Whether working in Louisiana, California, or in some place he’s visiting, Khorasani’s game plan for creating a new piece is simple: there is no plan.
He doesn’t have an idea of what he’ll create before he begins, but he figures it out as he goes.
“I paint in layers, adding textures, but it’s as if the paint itself takes part in the creative process,” he writes in his artist biography. “I’m the tour guide on the journey, but there’s another participant. My hands are virtually channeled into a universal source of energy. And that energy, in turn, pulses through my brushes and artist tools.”

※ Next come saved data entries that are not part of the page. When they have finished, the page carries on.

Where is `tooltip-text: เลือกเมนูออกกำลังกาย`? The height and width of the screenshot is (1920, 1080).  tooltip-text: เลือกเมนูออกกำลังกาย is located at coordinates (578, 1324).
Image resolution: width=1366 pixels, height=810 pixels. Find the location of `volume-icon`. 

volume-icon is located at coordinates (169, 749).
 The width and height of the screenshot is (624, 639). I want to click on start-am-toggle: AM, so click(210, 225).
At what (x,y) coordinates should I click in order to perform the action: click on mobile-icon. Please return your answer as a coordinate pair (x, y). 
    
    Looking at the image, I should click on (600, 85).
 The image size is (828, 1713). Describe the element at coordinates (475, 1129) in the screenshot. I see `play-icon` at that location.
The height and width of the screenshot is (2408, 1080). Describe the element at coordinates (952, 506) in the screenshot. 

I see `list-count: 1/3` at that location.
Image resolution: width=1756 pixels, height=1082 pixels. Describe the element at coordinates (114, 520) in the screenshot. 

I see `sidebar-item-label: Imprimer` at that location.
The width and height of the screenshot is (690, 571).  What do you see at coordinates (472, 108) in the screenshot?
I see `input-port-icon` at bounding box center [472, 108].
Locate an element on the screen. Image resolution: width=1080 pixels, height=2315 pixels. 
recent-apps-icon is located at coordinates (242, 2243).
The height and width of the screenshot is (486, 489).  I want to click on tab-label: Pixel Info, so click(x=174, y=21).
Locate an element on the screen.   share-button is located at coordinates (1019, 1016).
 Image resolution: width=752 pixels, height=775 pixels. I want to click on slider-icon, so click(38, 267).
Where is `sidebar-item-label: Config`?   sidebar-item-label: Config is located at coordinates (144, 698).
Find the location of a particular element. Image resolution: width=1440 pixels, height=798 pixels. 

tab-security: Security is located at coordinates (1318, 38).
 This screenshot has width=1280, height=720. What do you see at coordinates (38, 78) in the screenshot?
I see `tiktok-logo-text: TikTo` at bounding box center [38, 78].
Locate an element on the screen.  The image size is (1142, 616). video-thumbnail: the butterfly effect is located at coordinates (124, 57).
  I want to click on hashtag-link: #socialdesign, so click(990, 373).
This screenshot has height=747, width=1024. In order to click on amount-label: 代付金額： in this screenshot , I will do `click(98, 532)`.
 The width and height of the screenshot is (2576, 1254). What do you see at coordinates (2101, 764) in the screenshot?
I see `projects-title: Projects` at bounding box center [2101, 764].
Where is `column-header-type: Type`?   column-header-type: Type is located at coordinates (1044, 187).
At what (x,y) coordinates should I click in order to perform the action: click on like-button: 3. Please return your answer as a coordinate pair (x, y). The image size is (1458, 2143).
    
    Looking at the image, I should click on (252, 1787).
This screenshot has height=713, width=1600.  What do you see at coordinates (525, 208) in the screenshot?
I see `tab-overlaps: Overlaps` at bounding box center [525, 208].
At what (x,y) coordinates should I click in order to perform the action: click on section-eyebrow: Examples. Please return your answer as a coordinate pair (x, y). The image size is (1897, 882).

This, it’s fair to wager, is the energy that comes through when art lovers look at his painted national park landscapes, running horses, abstracts, or florals. It even shows up in his portraits, he explains. He mentions a Native American portrait series he painted, noting how he was drawn to it for reasons he couldn’t exactly explain.
“I started studying Native Americans when I was in Europe, and I spent a long time researching their lives, history, and culture,” he says. “When I got here, we went to the southwest and started communicating with some Native Americans there. I started painting a bunch of those faces.”
While some of those paintings, all of which depicted true historical figures, were sold, Khorasani opted to keep most of them for his personal collection. They’re not for sale — he’s too attached to them — but they are occasionally exhibited. Some are even on display at the Union Museum of History and Art in Farmerville.
At this point, aspiring artists may wonder how they can have such a lengthy, fulfilling career or emulate Khorasani’s positive energy in their own work. And for those young creatives, Khorasani has this advice to give: don’t do what he does.
“I used to teach sometimes in the different places I’ve been before, and one of the important things you have to tell young people is never, ever copy your teacher,” he explains before going on, “[They] have to find their own spirit, their own talent, how they want to do it for themselves. The only thing I’m following is myself. This is what everybody has to do.”